Oopsie daisie! I haven't done an update for a few weeks. Well, sorry guys/gals, but I've been busy LIVING! (Did I mention that I've been to New York and Barcelona recently? More in about twelve blogs' time...)
Right, back to business in India:
DAY 12: Around Murud
- After a splendidly splendid breakfast of yumminess at the Golden Swan, we got a tuktuk to take us to the harbour down the coast a bit, from where we hired a sailboat to take us out into the bay to Janjira Fort.
- Janjira is an island fortress built in the 17th century and never conquered. The key to its success was a freshwater spring on the island, which, combined with huge food storage space, meant sieges were unsuccessful. Oh, and the bloody big walls and cannnon helped.
- On our way back to the mainland, we spied a buffalo swimming along near us! This is not normal. Back on land, we watched as several people coaxed the beast back to shore, and finally up the jetty we had just landed at.
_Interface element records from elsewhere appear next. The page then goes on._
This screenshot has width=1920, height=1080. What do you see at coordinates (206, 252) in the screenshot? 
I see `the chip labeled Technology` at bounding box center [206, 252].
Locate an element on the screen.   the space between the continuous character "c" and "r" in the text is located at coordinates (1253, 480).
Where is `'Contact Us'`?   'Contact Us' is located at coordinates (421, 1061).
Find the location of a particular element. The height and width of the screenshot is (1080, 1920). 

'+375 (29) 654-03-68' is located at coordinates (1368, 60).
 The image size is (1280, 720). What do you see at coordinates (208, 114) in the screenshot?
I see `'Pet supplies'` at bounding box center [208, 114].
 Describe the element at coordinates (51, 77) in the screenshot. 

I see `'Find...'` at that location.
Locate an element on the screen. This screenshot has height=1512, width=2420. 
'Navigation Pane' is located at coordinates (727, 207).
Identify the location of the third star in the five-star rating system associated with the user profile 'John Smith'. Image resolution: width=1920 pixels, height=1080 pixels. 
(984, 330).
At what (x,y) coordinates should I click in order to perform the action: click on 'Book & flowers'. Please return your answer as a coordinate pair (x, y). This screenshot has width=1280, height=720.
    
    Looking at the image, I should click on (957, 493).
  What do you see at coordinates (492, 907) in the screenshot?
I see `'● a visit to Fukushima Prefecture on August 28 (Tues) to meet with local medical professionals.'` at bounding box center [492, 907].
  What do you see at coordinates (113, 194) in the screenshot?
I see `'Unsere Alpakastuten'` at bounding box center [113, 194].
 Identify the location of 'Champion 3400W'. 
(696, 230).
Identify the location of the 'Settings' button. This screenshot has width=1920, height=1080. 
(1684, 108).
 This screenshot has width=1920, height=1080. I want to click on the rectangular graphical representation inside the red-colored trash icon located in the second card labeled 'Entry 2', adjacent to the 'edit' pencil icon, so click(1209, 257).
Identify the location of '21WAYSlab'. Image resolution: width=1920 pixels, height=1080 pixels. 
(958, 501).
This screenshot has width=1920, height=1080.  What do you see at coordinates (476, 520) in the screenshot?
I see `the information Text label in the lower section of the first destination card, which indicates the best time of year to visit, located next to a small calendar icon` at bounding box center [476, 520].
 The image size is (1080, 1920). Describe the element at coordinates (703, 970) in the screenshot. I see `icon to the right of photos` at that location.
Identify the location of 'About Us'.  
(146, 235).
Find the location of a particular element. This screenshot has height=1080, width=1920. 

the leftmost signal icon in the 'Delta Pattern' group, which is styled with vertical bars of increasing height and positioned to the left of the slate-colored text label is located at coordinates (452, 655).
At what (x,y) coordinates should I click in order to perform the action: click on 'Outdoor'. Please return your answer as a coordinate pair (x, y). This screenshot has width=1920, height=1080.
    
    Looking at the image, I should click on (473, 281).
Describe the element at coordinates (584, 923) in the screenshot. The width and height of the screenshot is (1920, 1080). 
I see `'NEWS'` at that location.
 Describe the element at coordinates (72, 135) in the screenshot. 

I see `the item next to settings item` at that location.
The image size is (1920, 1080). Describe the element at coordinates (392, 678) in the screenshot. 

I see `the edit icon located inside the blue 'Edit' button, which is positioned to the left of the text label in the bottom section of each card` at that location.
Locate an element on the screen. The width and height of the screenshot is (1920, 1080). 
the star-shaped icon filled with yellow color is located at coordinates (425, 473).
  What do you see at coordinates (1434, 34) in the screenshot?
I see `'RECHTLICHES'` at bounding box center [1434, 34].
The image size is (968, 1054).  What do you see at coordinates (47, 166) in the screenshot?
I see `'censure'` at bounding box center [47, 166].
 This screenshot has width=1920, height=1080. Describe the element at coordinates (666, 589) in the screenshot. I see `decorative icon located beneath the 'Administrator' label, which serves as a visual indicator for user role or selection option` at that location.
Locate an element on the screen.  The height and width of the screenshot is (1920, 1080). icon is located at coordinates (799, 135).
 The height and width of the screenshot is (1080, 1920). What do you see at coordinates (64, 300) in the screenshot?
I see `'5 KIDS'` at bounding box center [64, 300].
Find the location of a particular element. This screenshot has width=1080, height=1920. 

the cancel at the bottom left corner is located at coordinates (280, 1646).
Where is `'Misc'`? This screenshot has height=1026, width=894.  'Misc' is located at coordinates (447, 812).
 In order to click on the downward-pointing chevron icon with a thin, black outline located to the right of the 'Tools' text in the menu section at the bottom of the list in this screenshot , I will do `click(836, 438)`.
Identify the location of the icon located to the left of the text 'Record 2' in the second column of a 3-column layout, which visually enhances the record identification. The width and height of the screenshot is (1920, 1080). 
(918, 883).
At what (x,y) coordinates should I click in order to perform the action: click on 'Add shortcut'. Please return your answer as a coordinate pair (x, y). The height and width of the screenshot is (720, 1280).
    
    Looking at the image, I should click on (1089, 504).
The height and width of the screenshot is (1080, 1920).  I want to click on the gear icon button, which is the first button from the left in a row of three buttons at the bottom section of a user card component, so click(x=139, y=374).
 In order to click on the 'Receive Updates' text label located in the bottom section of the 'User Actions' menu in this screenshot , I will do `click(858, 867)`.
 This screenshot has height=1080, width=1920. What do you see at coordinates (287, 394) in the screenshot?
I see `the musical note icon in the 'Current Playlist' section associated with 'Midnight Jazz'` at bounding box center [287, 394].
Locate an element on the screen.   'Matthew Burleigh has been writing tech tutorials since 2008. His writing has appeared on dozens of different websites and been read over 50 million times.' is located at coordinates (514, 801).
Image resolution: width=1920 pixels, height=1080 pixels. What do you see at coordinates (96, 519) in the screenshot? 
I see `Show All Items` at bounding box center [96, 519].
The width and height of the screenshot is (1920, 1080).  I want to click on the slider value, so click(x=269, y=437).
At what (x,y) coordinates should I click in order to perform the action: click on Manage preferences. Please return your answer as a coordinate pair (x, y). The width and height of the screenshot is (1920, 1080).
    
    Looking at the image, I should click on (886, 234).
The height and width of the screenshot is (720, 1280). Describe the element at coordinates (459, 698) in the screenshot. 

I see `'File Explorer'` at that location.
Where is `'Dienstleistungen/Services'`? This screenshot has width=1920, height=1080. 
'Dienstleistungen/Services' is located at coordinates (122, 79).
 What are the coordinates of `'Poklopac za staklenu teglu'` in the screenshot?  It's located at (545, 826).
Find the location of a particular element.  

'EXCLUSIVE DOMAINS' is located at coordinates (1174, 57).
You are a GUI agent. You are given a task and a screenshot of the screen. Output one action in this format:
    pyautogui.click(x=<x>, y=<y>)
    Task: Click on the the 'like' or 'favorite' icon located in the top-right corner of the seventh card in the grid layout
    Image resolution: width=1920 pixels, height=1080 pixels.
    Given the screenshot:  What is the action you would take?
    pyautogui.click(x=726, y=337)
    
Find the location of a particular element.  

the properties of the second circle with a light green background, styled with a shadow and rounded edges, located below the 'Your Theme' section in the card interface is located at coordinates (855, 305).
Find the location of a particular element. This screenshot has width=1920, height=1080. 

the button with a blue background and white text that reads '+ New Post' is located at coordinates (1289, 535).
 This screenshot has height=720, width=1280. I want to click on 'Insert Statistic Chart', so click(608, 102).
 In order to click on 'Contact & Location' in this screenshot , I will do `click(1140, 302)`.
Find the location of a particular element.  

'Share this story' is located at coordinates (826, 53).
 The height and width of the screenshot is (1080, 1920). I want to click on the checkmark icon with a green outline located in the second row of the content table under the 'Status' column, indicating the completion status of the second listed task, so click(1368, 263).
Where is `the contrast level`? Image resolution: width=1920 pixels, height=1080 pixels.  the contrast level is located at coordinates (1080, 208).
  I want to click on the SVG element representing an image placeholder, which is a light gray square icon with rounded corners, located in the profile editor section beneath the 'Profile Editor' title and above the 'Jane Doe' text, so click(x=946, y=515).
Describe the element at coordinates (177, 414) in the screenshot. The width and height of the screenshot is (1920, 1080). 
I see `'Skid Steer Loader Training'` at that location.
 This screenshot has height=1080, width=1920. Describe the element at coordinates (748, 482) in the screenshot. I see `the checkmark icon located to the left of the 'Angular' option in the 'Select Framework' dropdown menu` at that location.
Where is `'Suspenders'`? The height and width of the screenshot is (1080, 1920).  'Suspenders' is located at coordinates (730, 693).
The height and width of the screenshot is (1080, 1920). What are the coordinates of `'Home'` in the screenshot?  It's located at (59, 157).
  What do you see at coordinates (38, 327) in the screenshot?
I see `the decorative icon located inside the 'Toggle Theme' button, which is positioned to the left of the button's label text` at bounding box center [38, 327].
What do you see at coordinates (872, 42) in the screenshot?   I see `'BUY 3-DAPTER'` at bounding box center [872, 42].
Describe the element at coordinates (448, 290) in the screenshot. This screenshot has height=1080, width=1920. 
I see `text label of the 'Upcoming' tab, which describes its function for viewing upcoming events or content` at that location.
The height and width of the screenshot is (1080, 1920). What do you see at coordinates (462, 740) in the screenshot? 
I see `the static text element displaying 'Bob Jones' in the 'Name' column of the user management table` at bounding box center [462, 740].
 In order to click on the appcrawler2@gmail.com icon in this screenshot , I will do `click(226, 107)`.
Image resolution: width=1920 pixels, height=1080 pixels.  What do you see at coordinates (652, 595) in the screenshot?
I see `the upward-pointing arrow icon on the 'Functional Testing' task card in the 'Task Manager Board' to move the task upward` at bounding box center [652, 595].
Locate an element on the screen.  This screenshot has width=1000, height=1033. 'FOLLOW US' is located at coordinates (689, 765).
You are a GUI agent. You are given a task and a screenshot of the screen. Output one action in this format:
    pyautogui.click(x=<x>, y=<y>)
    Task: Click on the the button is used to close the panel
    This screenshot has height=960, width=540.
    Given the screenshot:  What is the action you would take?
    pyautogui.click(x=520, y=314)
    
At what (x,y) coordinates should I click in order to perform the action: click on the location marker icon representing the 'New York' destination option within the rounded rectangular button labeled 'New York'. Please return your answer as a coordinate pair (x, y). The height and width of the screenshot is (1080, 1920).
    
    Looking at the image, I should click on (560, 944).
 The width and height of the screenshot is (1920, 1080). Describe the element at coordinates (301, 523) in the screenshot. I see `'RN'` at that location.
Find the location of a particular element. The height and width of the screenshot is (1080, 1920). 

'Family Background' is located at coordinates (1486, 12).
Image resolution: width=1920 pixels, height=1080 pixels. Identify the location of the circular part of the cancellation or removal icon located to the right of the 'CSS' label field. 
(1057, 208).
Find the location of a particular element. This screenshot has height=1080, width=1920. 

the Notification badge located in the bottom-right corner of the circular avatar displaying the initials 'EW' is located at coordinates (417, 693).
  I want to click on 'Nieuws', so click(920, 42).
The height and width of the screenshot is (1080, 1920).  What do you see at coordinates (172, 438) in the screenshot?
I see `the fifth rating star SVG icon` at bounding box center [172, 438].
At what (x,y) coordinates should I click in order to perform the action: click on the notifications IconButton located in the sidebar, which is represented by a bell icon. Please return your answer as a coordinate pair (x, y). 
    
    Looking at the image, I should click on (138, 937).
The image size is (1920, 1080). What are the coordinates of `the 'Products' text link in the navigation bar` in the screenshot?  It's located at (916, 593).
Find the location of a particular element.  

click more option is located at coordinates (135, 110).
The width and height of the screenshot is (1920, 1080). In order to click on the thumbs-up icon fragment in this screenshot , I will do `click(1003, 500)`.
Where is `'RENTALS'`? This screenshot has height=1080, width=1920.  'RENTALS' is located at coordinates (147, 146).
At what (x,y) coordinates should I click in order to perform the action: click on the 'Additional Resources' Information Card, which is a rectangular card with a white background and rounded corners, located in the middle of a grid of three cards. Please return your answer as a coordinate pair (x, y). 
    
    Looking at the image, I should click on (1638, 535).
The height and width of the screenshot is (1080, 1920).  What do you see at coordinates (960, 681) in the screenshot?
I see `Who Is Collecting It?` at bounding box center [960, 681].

- The tuktuk back to Golden Swan was driven by a friendly beardy chap who stopped briefly outside his house to show us his wife & kids, before heading back along the coast road, his vehicle wheezing and coughing up inclines under the weight of three fat Europeans.
- Back at the Golden Swan, we had room service bring us some light lunch snacks - because we couldn't bring ourselves to walk the 10 metres to the restaurant! We declined the invitation to join the Norwegian group in a game of volleyball, feeling too lazy.
- Some late afternoon sunbathing was livened up by me being shat on by a passing high-altitude bird. Which brought to three the sum total of how many of us had been shat on in India. Still, it's good luck, isn't it. Hooray.
- In the evening, Michaela & I took a donkey cart ride up & down the beach whilst Christian took more flying fox photos. Our donkey driver told us that Murud is half Muslim and half Hindu, and just as he spoke those words we heard the evening call to prayer from the mosque - a building that we hadn't spotted hitherto.
- And then came another orgasmic dinner in the Golden Swan restaurant! Oh yeah, baby!
DAY 13: Murud -> Bombay
- We had a final Golden Swan culinary knock-out breakfast, taking some photos of the staff in their Hawaiian-looking uniforms, then checked out and started back to Bombay.
- Our timing was blessed: the bus came along past the resort just as we left. It was a much faster bus than the one that had brought us here two days previous. As a consequence, I didn't get my camera out in time to catch what would have been a marvellous reworking of Constable's The Haywain: a small village square with four zebu chewing on straw that was tumbling out of a wooden two-wheel wagon. I'll just have to enjoy remembering the scene.
- We changed buses in Alibag without delay (okay, there was a slight delay while Michaela went to the toilet, during which time several knee-high scallywags tried to get me & Christian to open our wallets). The small bus to the ferry was full of call centre workers, one of whom (a slim young woman) had such an annoyingly prim and self-satisfied English accent - she deigned to speak Hindi only with her ugly fat girl friend, not with the ugly fat guy they were travelling with - that I was sorely tempted to punch her in the sari.
- The ferry left soon after we reached it, and soon enough we were back in the heart of the city. We decided to have a refreshing cup of tea that turned into an afternoon snack feast in the Taj Mahal Hotel's tea room.
- As we gazed at the fabulously rich people sitting around us - some of them tourists, some of them butt ugly, but some of them gorgeous! - and listened to the cheesy muzak on the hammond organ that was playing in the background, we had another rose falooda, but it wasn't quite as spectacular as the one outside the Haji Ali Mosque had been. I don't think that one will ever be beaten.
- Nair was so good as to come and pick us up, and a few hours later we were back at Gareth's flat. The four of us then walked down the road to the Saffron Spice restaurant, the culinary highlight of Hiranandani Gardens. Oh dear, is all I can say. The service was DIRE! They got the orders wrong, they brought Gareth a half-raw chicken kiev, and it was generally a poor show. Or perhaps we were just tired from our long day. Anyway, we got back to Gareth's and fell asleep pretty much instantly.